Nous sommes au début des années 80, mes parents me font garder par les filles des Robitaille, donc une des filles qui avait des seins immenses dans mes beaux souvenirs!

Mes parents allaient au chic palace chaque vendredi avec leurs couples d’amis John et Louise! J’aime cette idée. Je les imagine, bien habillé dansant sur les succès du temps!

Démé, je le connais par les histoires de mon vieux père.

Mon père était le genre pissou de nature, et quand il parlait de Démé c’était pire.

J’ai su que ceux qui jouaient ‘’d’in’’ Machine priaient le fantôme de Démé pour que la criss de machine paye! C’est ici les prières de vieux bonhomme et de bonnes femmes au boutte de leurs solutions. J’ai beaucoup d’amour et de tendresse pour ces gens. Sincèrement!
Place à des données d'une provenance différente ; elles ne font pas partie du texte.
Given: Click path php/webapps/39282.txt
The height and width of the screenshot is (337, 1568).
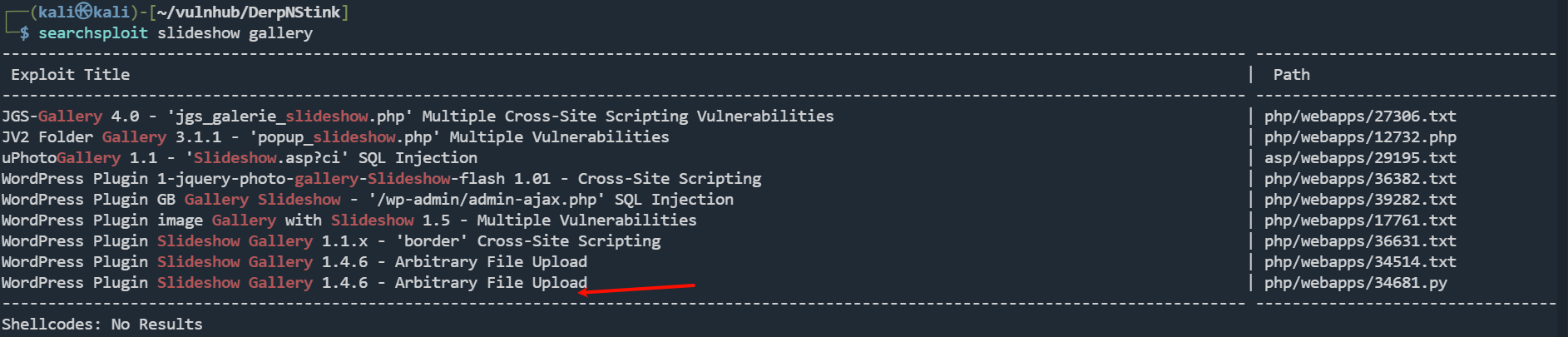Looking at the screenshot, I should click(1360, 200).
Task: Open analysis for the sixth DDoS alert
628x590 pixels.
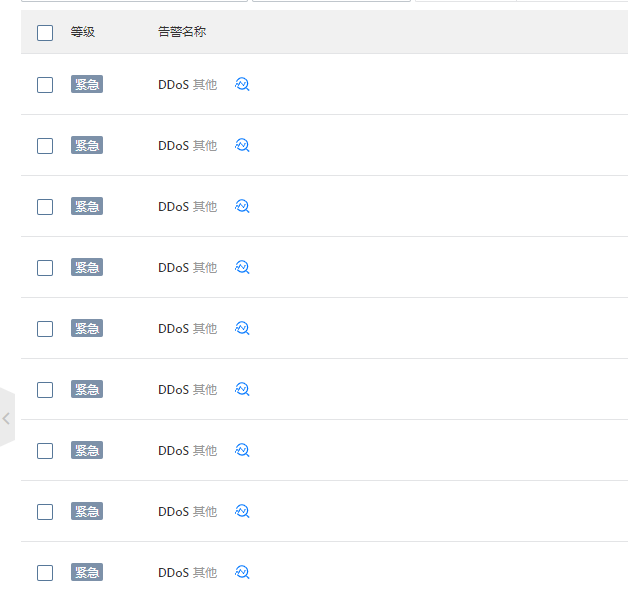Action: tap(242, 389)
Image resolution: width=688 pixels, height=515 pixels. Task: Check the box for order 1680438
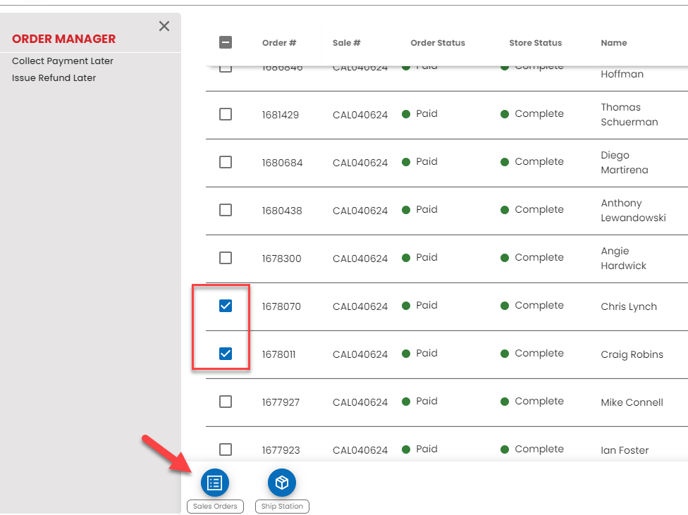click(225, 210)
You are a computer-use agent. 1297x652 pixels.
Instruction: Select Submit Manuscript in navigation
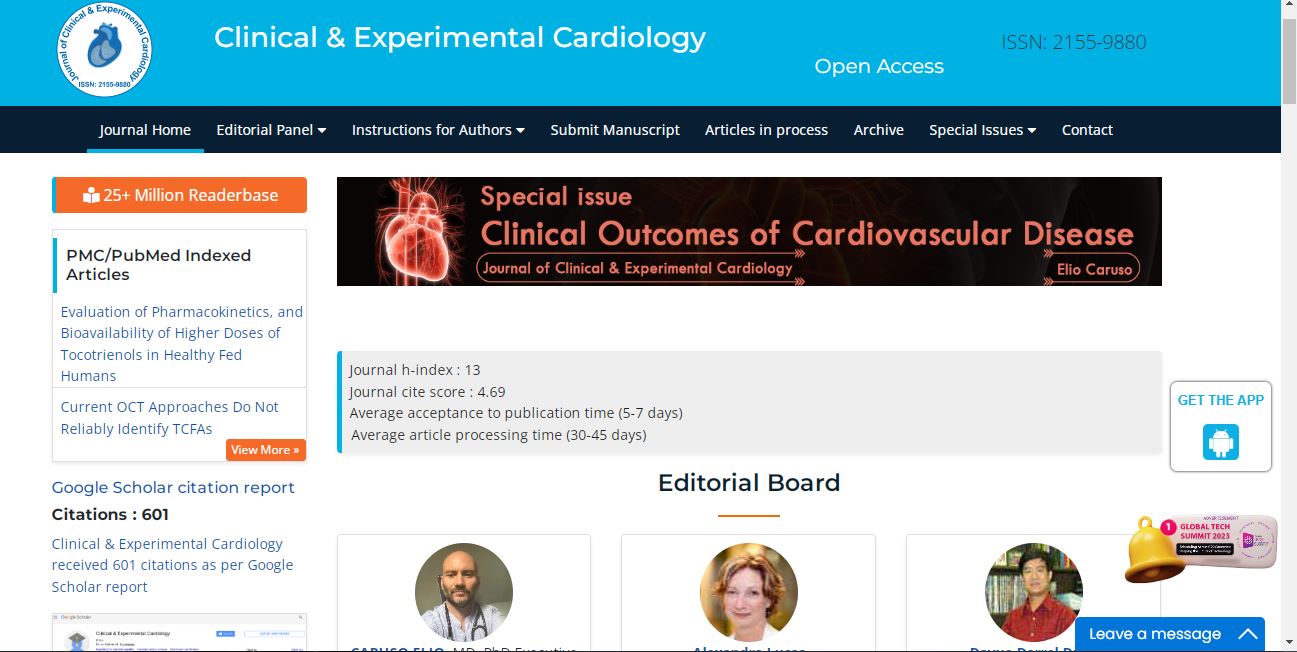point(615,130)
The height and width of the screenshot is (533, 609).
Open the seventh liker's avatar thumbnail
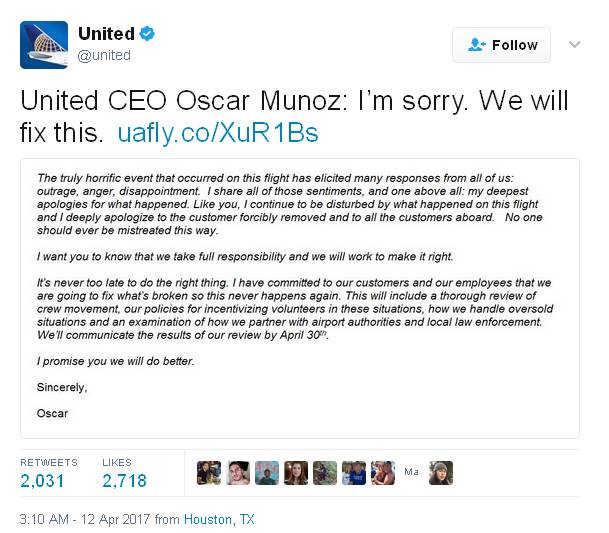click(383, 473)
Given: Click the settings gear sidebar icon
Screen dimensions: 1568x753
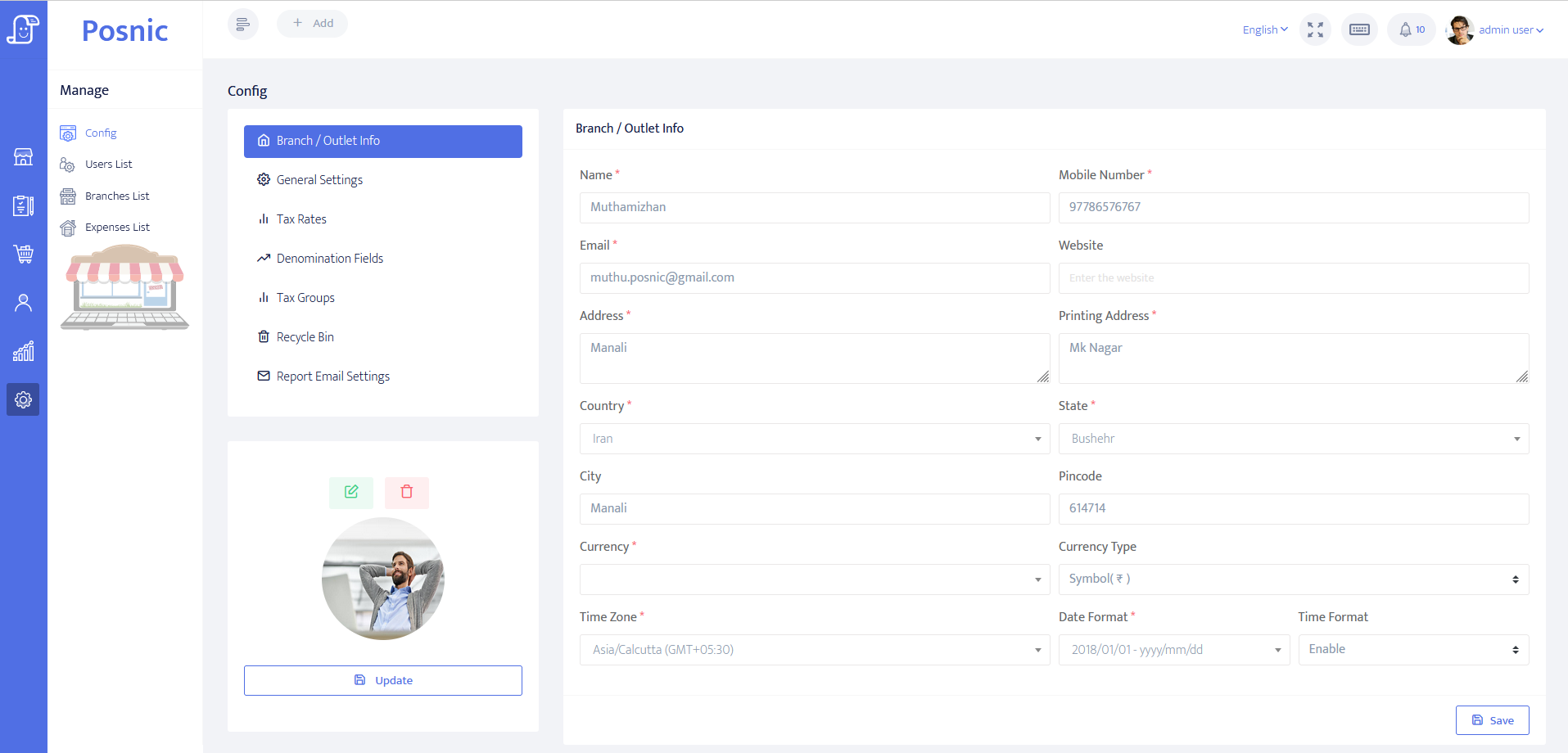Looking at the screenshot, I should point(23,399).
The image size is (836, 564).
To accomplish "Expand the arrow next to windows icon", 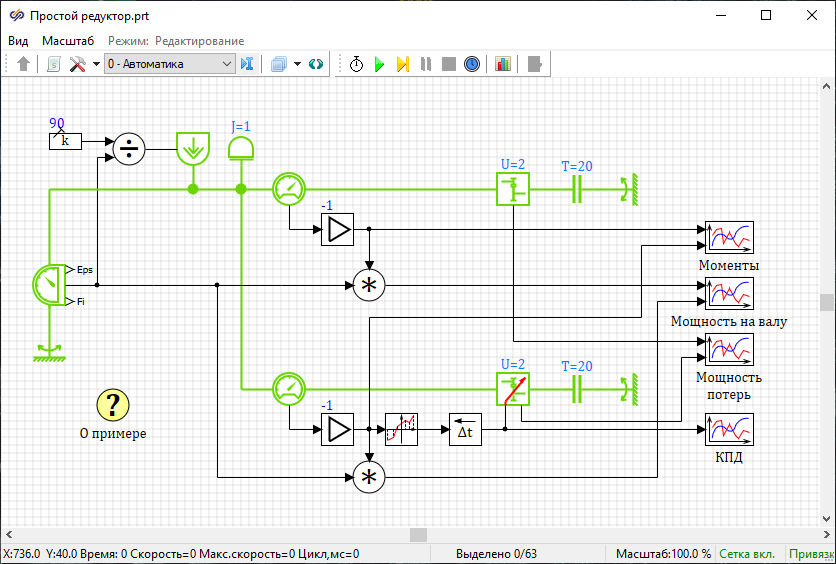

Jusqu’à la fin du palace, on dit que DéMé ce faisait entendre les samedis soir qu’y avait un orchestre en ville! Le ‘’narfé’’ aimait beaucoup la musique des années 60, normal il est mort à cette époque. C’était le seul temps qu’on pouvait entendre Démé se manifester et c’était encore pire si le chanteur de l’orchestre était beau, était sexe!

Pour fin historique mesdames…quand vos hommes revenaient à la maison avec un spot de pisse sur les pantalons ce n’était pas à cause du fantôme de Démé même si vos bonhommes ont essayé de vous le faire croire.

Étant enfant, quand je revenais de l’école, je devais passer la track, mais parfois je faisais un détour vers le chic palace, j’arrêtais au stand patate à côté, prendre une pétaque sauce. Meilleure pétaque sauce que je n’ai jamais mangé, meilleure que celle de la patate Labelle. J’écoutais les vieux parler pis des fois j’entendais parler de DéMé!

Une grosse piasse de pétaque avec de la sauce dans un casseau, avant le souper de ma mère juste pour la faire sacrer, j’avais 10 ans nous étions en 1983.

La fin du palace appartient à DéMé et personne d’autre.

Bidou, le bonhomme untel, la squaw, ‘’Pas fiable’’ Loiselle, Ti-zoune, Bazou était là jusqu’à la fin par la suite ils ont transféré au Laurentien sa rue principale à côté de la caisse Desjardins!

Ce monde-là aura vécu les grosses années du club et les moins bonnes années aussi.

Certain disent avoir vu MéDé sous forme d’ombre, même que si tu dis MéDé devant un miroir en criant dans le noir tu vas le voir apparaitre de préférence avec de la musique des années 60 en trame de son!

Les samedi du premier du mois, la boucane, la ‘’boésson’’, la poud’, le orchestre de Saint-Jérôme qui joue des tounes des années 60, le gros Claude, les vieux, les vieilles pis la nostalgie. Les chèques revolaient partout surtout dans la caisse…Profiter du pauvre monde. Profiter des dépendants aux machines, des alcooliques, des poudrés pis du reste…

C’est pas mal ça la fin du chic Palace. De toute façon toute fin ne finit jamais bien.

Pis un soir, il y avait un je-ne-sais-quoi dans l’air, un je-ne-sais-quoi de différent dans l’air de la rue Lafleur. Le chic palace était à l’abandon ainsi que le fantôme de Démé.

Le feu fut spectaculaire comme les grosses années du club! Les flammes dansaient vers le ciel. Enfin que certains disaient, de toute façon c’était un nique à feu cette place-là que disaient les autres. DéMé est parti avec les flammes.